Africa

Re: Africa

Postby winston » Sun Jun 29, 2008 8:03 am

China equity fund to invest $300 mln in Africa
Fri 27 Jun 2008, 10:27 GMT
By Helen Nyambura-Mwaura

KIGALI (Reuters) - A Chinese private equity fund set up a year ago for ventures in Africa plans to spend about $300 million on projects in 2008, its vice-president said on Friday.

The China-Africa Development Fund (CADFund) was launched in June 2007 with an initial $1 billion provided by the China Development Bank and plans to eventually grow to $5 billion, the fund's vice-president Hu Zhirong said.

It has invested $60 million in the first glass factory in Ethiopia, a power station in Ghana and a chrome plant in Zimbabwe. It is also working with several Chinese firms to form a holding company that will manufacture construction materials in all African countries.

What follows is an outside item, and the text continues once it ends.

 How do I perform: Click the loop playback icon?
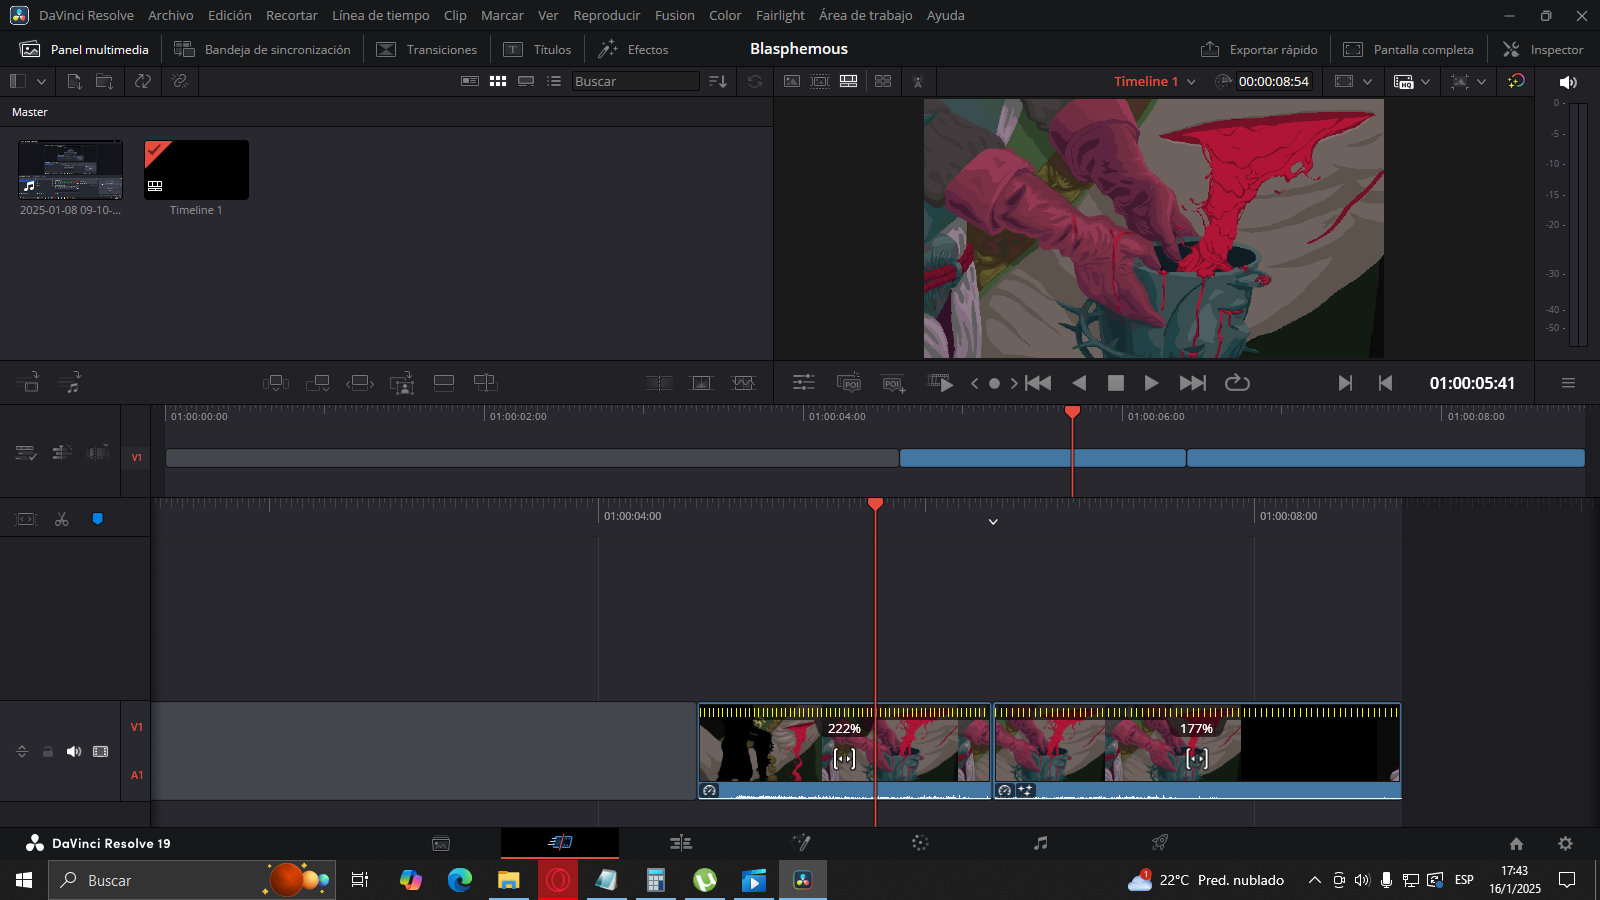pyautogui.click(x=1237, y=383)
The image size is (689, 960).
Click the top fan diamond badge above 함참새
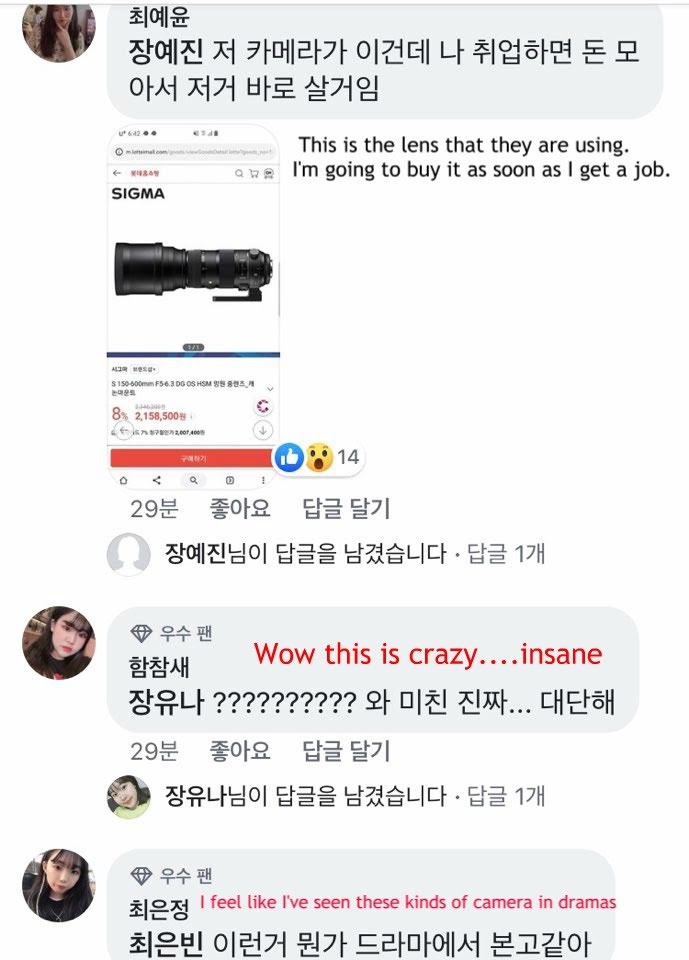141,633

"The fund is very young...in our plan we are willing to invest about $300 million in Africa by the end of this year," Hu said.

Hu spoke to Reuters on the sidelines of a conference held by the five-nation East African Community.

Bilateral trade between China and Africa has soared this decade to $73.8 billion in 2007 from $10.8 billion in 2000, while foreign direct investments grew from $500 million to $13.7 billion during the same period, he said.

Hu said China was intervening in Africa through government aid and concessionary loans, but that direct investment was the best way to aid the continent in creating wealth.

"Pure economic aid is something like a blood transfusion. It is necessary and effective during a certain stage of development," he told a conference in Rwanda to promote investment in the east African region.

"However, the ability of blood generation is what will deliver vibrant, sustainable growth," he added.

AFRICA NOT HOMOGENOUS

He said that in the fund's experience the continent was not homogenous.

"Every country has a different regime, different laws, different investment environment. China has a very good relationship with African countries but we have to learn a lot of things about them," he said.

"We want to know what they really need. So we always talk with African governments to know what they want to do and what they need from China."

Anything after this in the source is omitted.